Ora, a previsão legal de outras formas de constituição de famílias, trazidos pela CF/88, são devidas ao princípio da dignidade da pessoa humana. Hoje, o ser humano é o centro de todo o ordenamento, valorizando-se, por isto, o seu bem estar, o afeto e sua realização pessoal.
Desta forma, as normas jurídicas devem ser voltadas para atender suas necessidades e viabilizar sua realização pessoal, garantindo, portanto, sua dignidade. O professor Carlos Cavalcanti de Albuquerque Filho[16], sobre o tema, esclarece que:
Portanto, um Estado que se quer democrático, onde a dignidade da pessoa humana é erigida à condição de fundamento da república, não pode, sob pena de contrariar frontalmente o ordenamento constitucional, partir de uma perspectiva de exclusão de arranjos familiares, entenda-se, tecnicamente, entidades familiares não mencionadas expressamente pela CF.
Por este motivo já existem julgados favoráveis a este entendimento de pluralidade familiar, devido à dignidade da pessoa. Dignidade em se reconhecer os direitos e necessidades que a segunda família também tem.
Porém, também existem entendimentos contrários às entidades familiares simultâneas em razão do próprio princípio da dignidade da pessoa humana, assim como o faz Regina Beatriz Tavares da Silva[17], ao estabelecer que o princípio da dignidade da pessoa humana não é individualizado, mas sim de uma sociedade em geral. Vejamos:
A dignidade não é um conceito próprio de cada um, mas, sim, um conceito social, daquilo que a sociedade considera digno ou não. É de evidência solar que a sociedade não considera digno quem participa de união paralela a um casamento ou a uma união estável. Portanto, a natureza monogâmica das relações de casamento e de união estável também tem apoio no art. 1º, III da Constituição Federal, pelo qual é fundamento da República Federativa do Brasil a dignidade da pessoa humana.

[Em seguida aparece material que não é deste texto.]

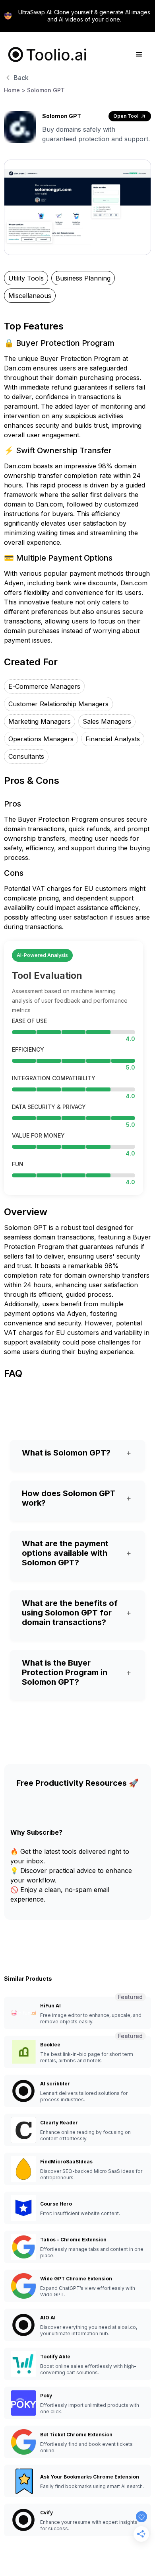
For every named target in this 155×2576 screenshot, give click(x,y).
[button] (139, 54)
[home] (45, 54)
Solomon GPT (46, 90)
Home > (14, 90)
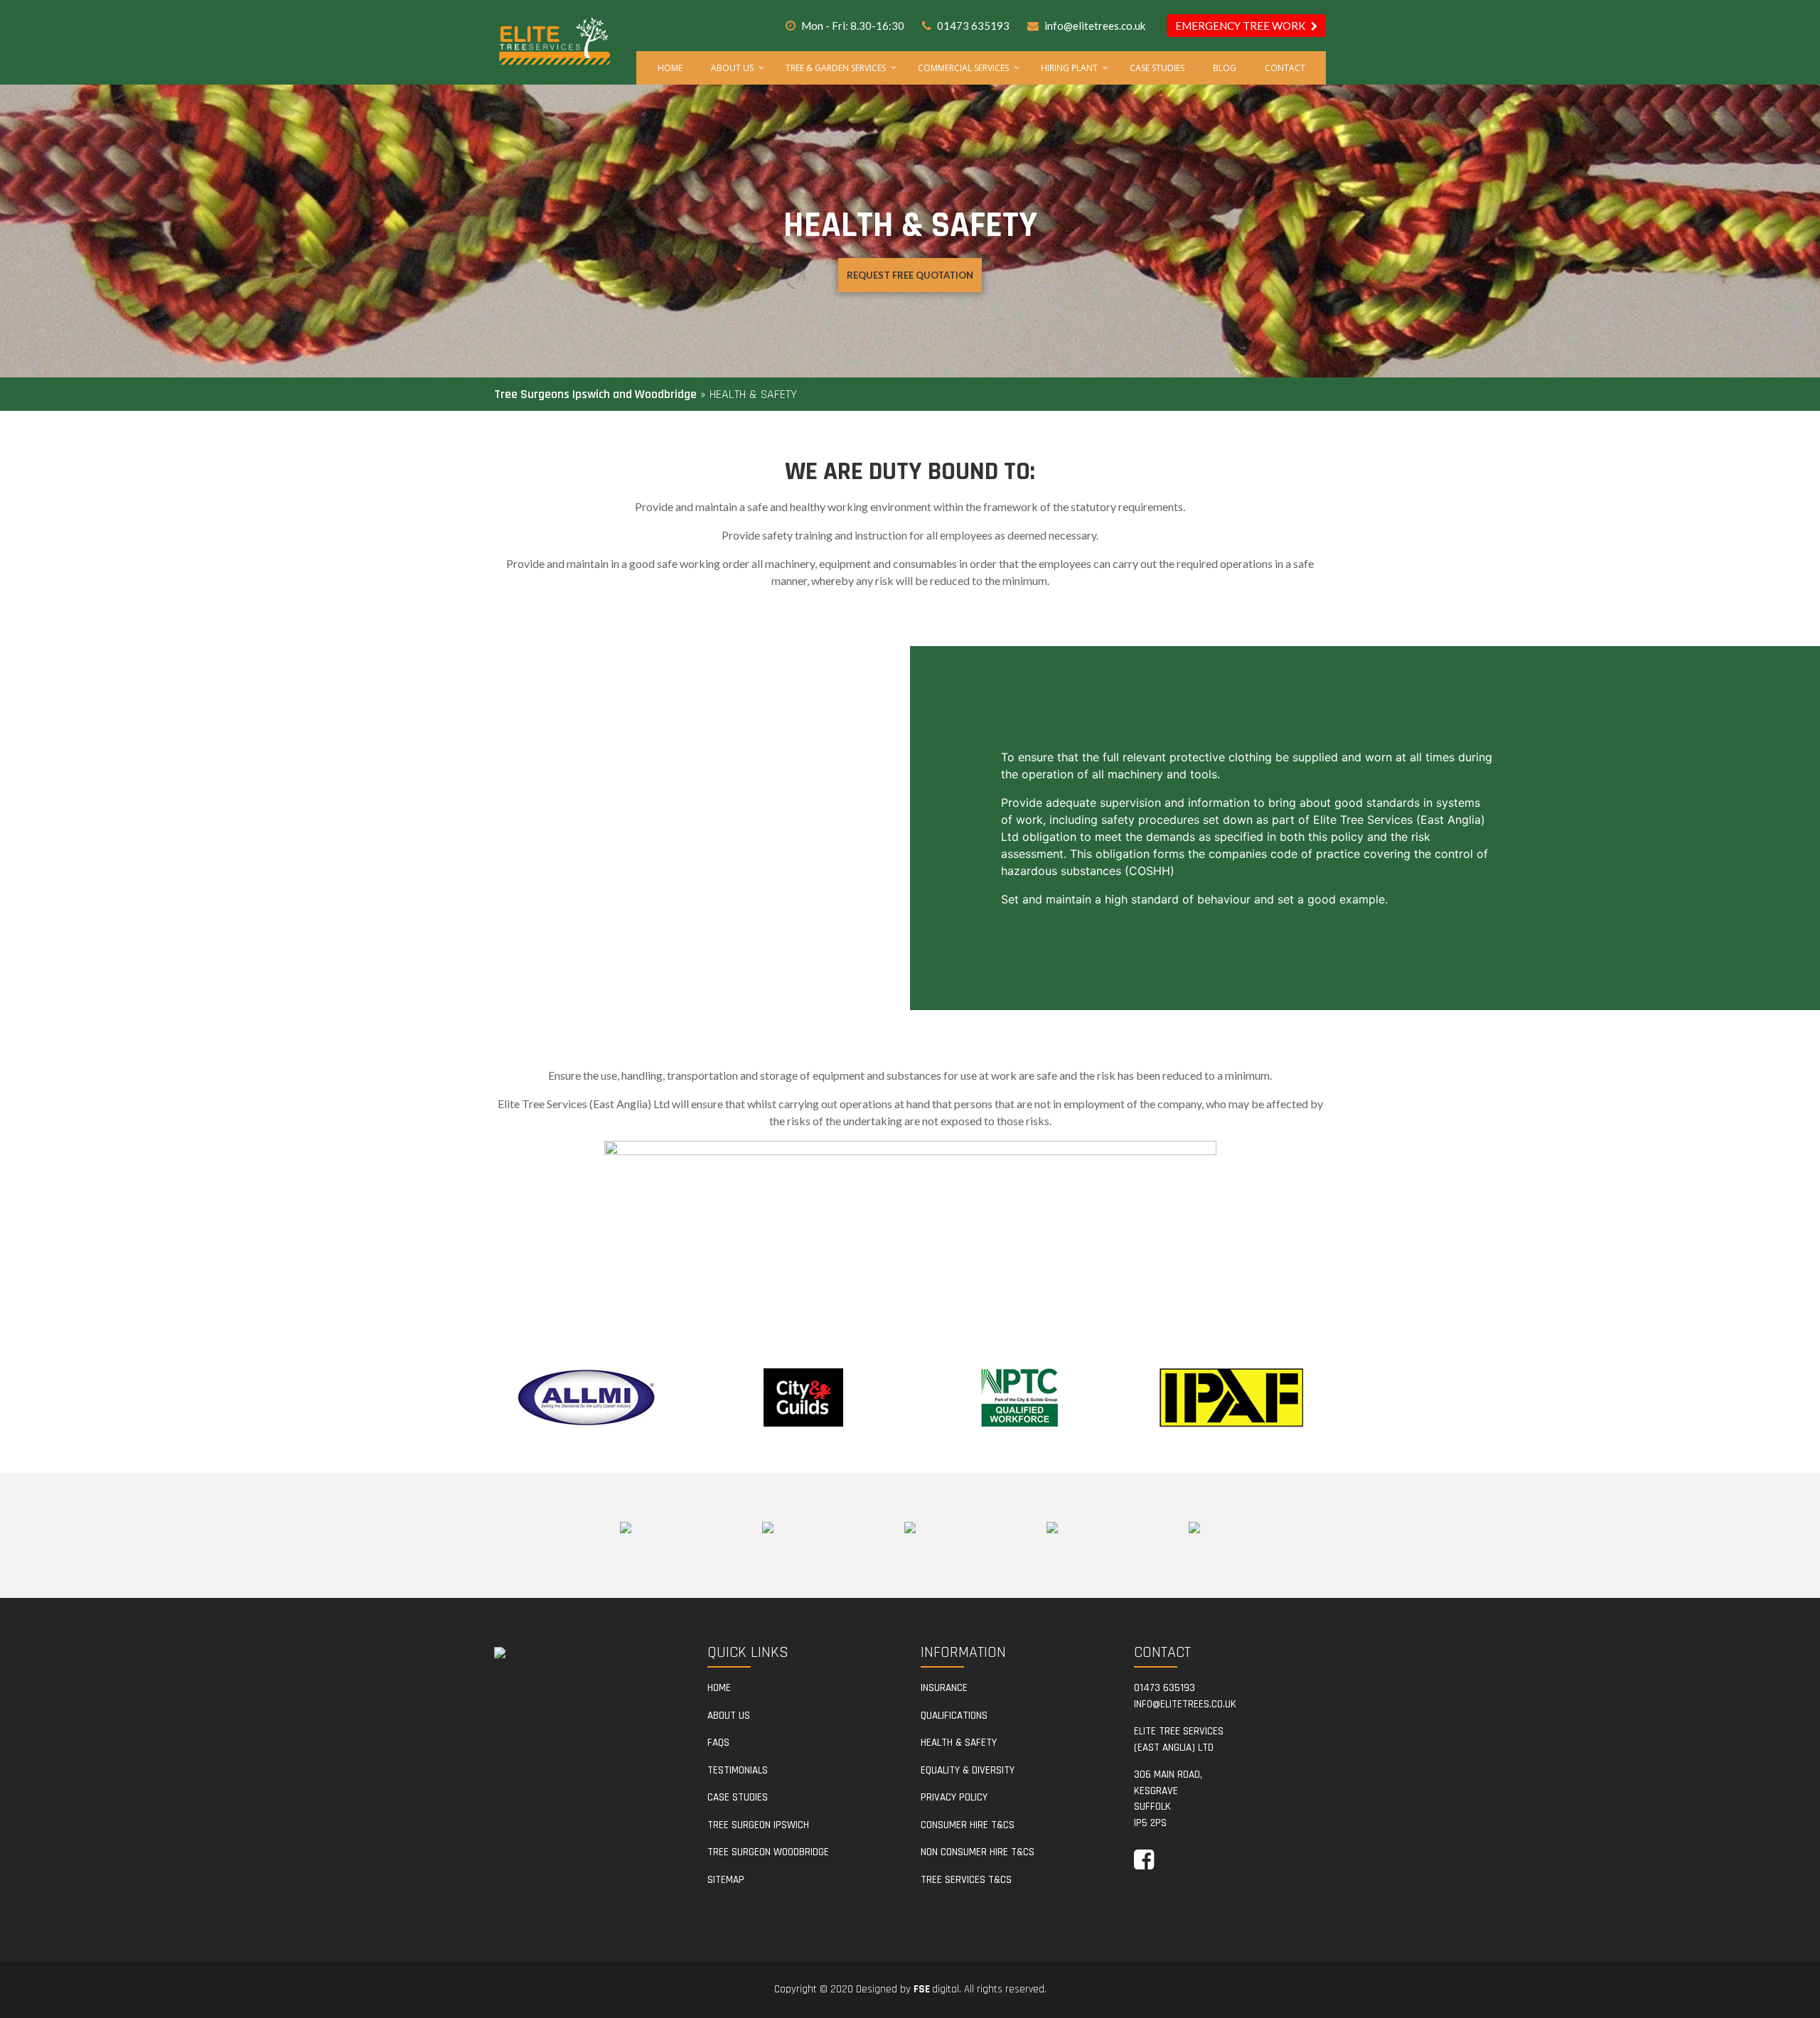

Entendemos que o princípio da dignidade da pessoa humana, ao contrário do que foi apresentado pela autora, tem sua aplicação individualizada, principalmente quando se trata da busca pela felicidade, que é uma questão muito particular e depende sim de um conceito próprio de cada indivíduo. A dignidade da pessoa humana é princípio norteador de nosso ordenamento jurídico, devendo ser observando sempre que se tratar de relações jurídicas que envolvam o ser humano e suas relações pessoais.
Nestes termos, temos que o reconhecimento de uniões simultâneas como entidades familiares atende ao disposto na CF/88 no tocante às disposições acerca da família, que é constituída com base na afetividade, atendendo ao princípio da dignidade da pessoa humana. O desamparo legal dado a esses relacionamentos é contrário ao princípio constitucional, assim como entende Luciana Najan Silva da Cruz[18]:
Há, ainda, violação à Dignidade da Pessoa Humana por esse desamparo assumir verdadeiro caráter punitivo e de julgamento moral, em detrimento das escolhas individuais. Quando o legislador opta por tratar as relações simultâneas como se não existissem, relega tais relações à invisibilidade, deixa os companheiros juridicamente desprotegidos e enseja injustiças, dando margem, por exemplo, ao enriquecimento sem causa. Acaba por punir o indivíduo que, por razões que não cabe ao Direito ou ao legislador o julgamento, mantém relação estável, duradoura, pública e familiar com pessoa impedida legalmente de casar ou de constituir união estável.